C&I gets backstage and behind the scenes with Stephanie Crowchild to talk New York Fashion Week, her popular Pendleton coats, and what Barbie’s got to do with it.
Since Native fashion designer and activist Stephanie Crowchild featured her stunning work in our Fall Fashion 2022 photoshoot, and we haven't been able to take our eyes off of her. Between having her designs showcased in multiple publications and collaborating with industry giants such as Pendleton and Hudson Bay, Crowchild is an unstoppable force in the fashion industry.
And now, she’s bringing her fashion to an even bigger stage with her groundbreaking New York Fashion Week runway show on September 10, 2023. Crowchild stopped by to let us into her brilliant mind for a few moments, touching on her creative process, future collaborations, and her ultimate goals for her career.
C&I: Stephanie, it's wonderful to see you again. It’s been well over a year and a half since our photo shoot in Texas at TR9 Ranch for C&I’s Fall Fashion. We were all racing around like maniacs with a cast of 10 influencers, and I didn’t get a chance to speak with you one-on-one. Tell me a little bit about yourself — let’s start with where you are from.
Stephanie Crowchild: Tsuu T'ina Nation, which is a Dene Nation in Treaty 7 area of Canada. In Canada there are 11 treaty territories, 1 to 11. Each province is within a different treaty. We're in the 7 area, which is southern Alberta. Alberta is within Treaty 6, 7, and 8. I'm half Dene from Tsuu T'ina and half Cree from Saddle Lake, which is in Treaty 6.

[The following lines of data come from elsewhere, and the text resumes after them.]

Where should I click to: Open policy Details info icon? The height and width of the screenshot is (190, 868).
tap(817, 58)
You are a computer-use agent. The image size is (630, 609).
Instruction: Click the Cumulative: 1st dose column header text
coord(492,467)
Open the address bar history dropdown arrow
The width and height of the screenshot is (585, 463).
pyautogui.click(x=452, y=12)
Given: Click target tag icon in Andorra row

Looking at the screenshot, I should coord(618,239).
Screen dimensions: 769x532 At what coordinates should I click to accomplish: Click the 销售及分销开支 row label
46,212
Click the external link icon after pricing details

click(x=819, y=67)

C&I:It’s September 10th, here in New York City. It’s your second time showing in New York City. How did your design path in life begin?

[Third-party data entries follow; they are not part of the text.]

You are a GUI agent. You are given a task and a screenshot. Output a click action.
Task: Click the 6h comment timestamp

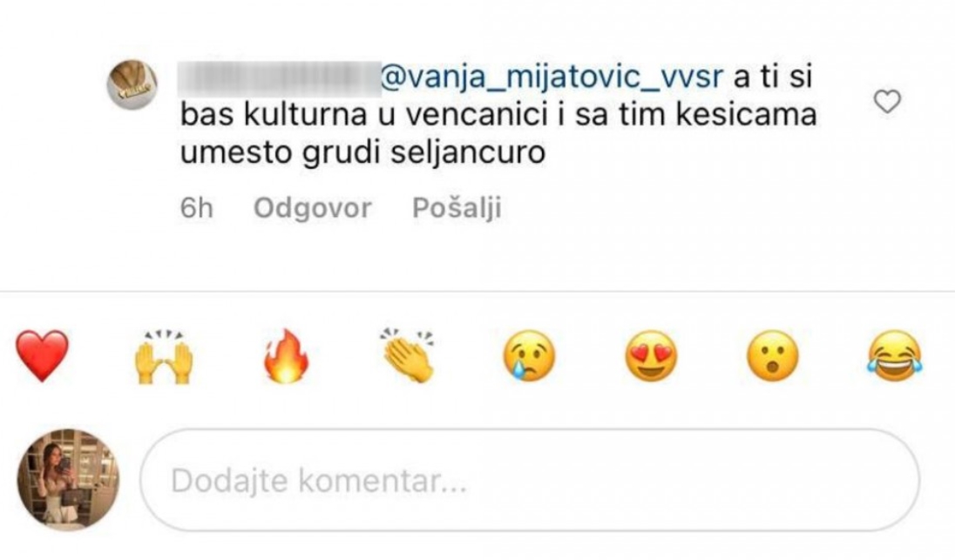(x=196, y=208)
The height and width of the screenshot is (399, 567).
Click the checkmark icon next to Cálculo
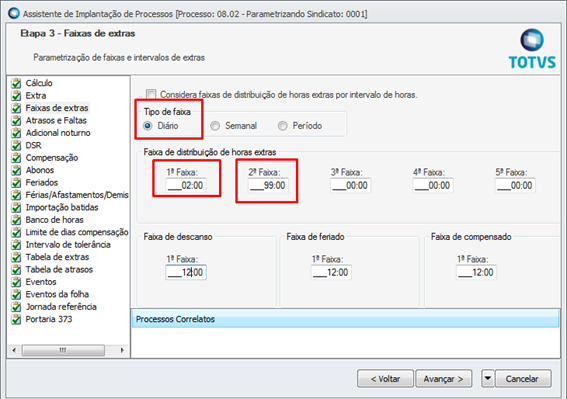point(16,83)
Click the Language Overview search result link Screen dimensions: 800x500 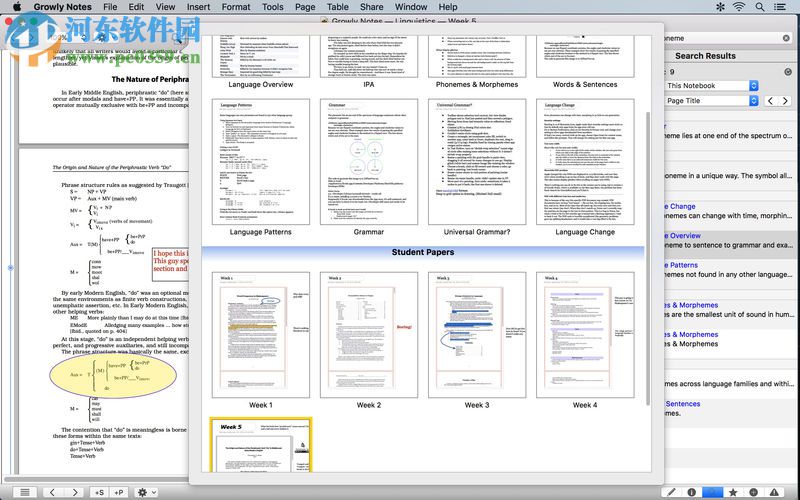pyautogui.click(x=684, y=236)
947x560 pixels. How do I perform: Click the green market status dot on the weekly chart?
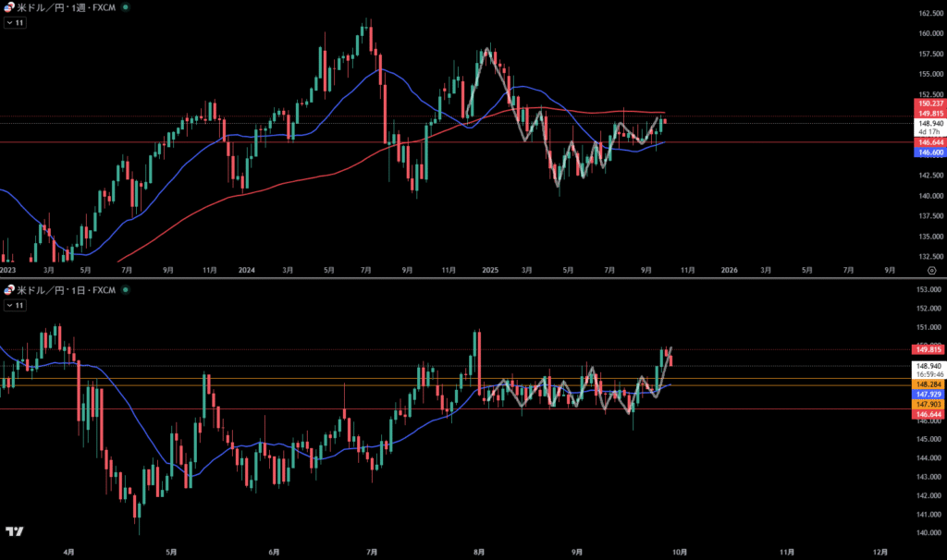[x=126, y=6]
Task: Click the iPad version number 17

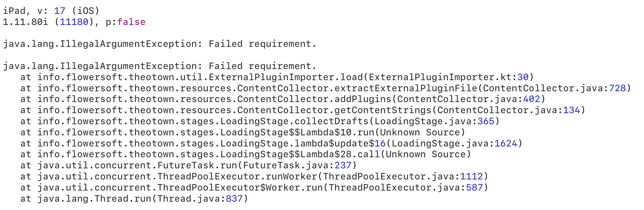Action: 60,11
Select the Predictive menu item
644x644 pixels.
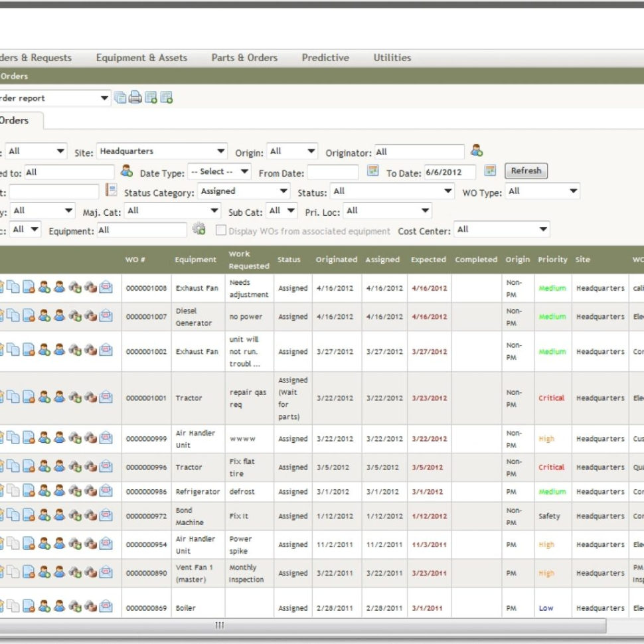click(325, 58)
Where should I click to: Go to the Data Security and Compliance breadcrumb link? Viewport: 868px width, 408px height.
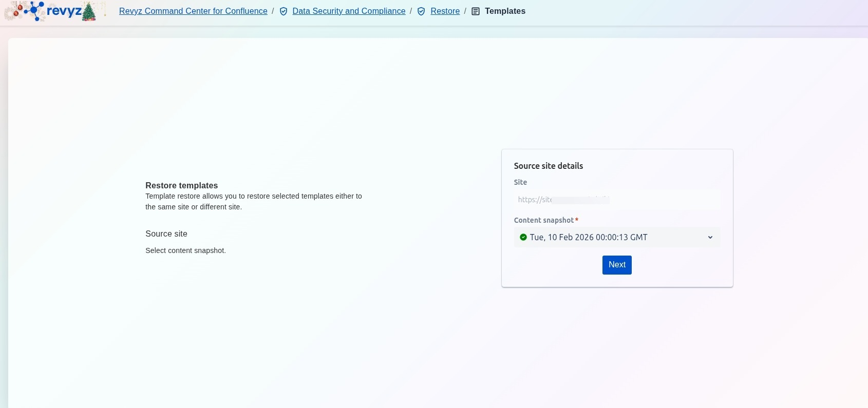click(349, 11)
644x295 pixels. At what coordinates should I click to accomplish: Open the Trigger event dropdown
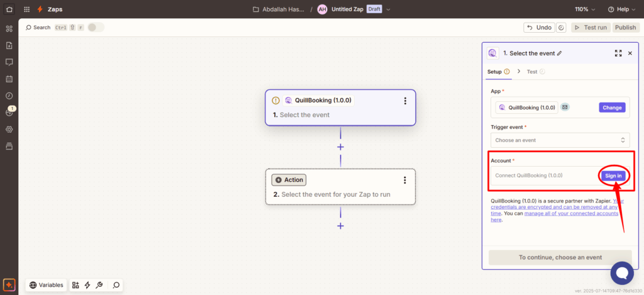(x=559, y=140)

Crowchild: I think I started my designing career when I was a kid. I think it all stemmed from my mom being a single mom. She left my dad when I was about 6. And I remember leaving Tsuu T'ina and [realizing] you don't know you're living in poverty. When the Barbie movie came out, it was kind of triggering because I would always ask my mom for Barbies and dollhouses and all of this stuff, but she could only give me so much. She ended up getting me a coloring book and pencil crayons and markers. I think that's when I started.

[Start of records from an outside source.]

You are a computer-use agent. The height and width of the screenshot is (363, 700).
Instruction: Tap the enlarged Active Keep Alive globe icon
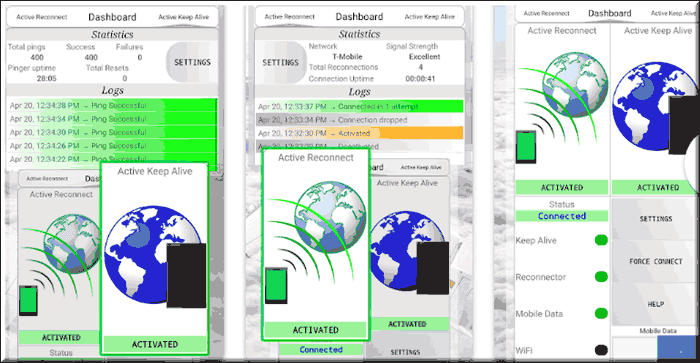[154, 255]
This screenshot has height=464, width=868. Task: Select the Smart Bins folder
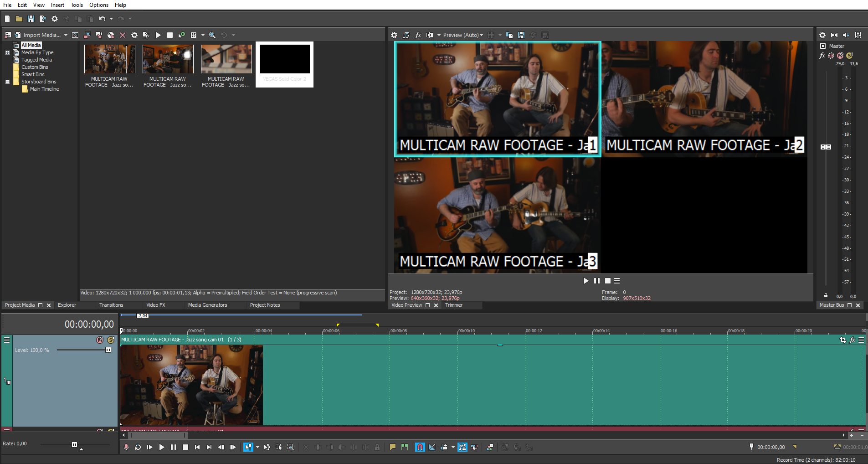click(33, 74)
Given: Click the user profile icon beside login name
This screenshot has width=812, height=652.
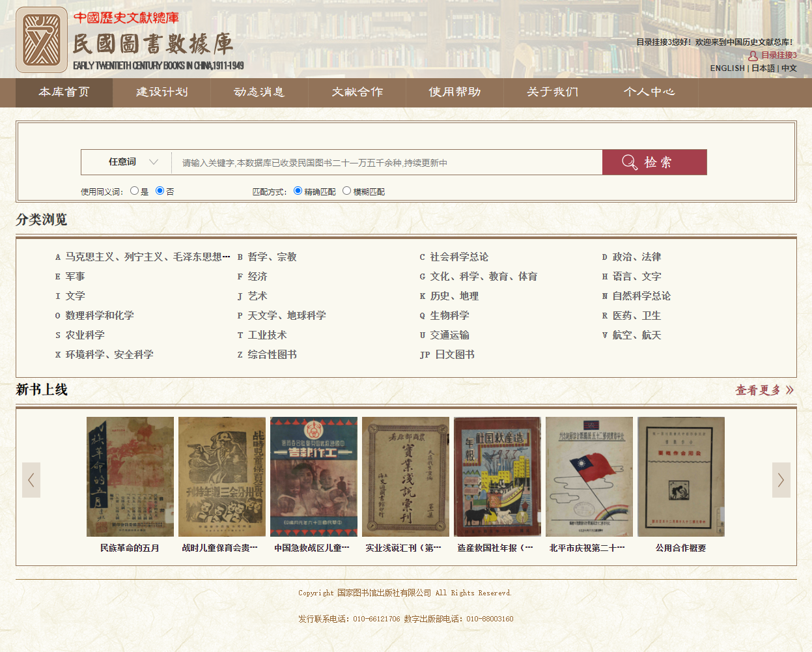Looking at the screenshot, I should [x=753, y=56].
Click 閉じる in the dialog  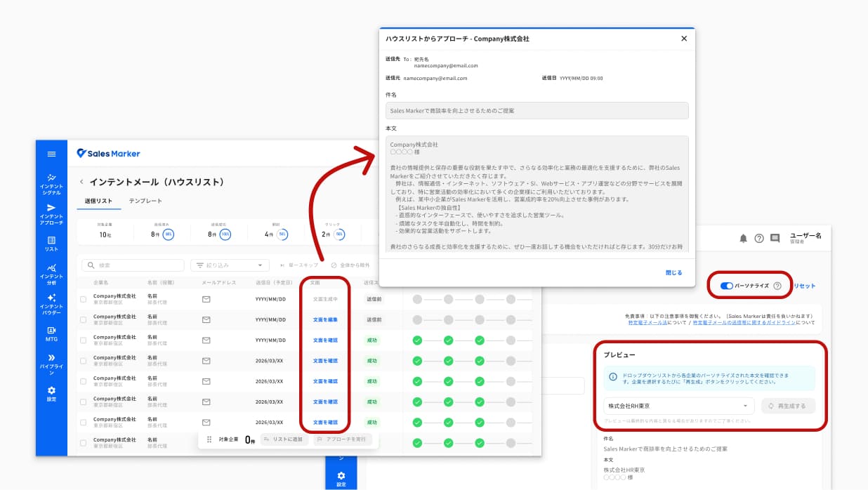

C&I: Your coloring books and crayons turned out to be a great life lesson for kids and parents today — the gift of creating. What are your thoughts on that?
Crowchild: I used to just draw little people, my own Barbies, basically. And then I would design little paper clothes and put them on the dolls. I went to the extent of creating a little blueprint of a home on cardboard. I had to make do with what we had when I was a kid. I’m the oldest out of four sisters, seven siblings. I think it was that artistic vision as a kid and having that passion for art and fashion at that age and then getting into adolescence. When I was about 15, I started dancing powwow; I was dancing jingle. At powwows, usually everybody has beautiful regalia, but at night they would also have Pendleton coats. And I really wanted my own.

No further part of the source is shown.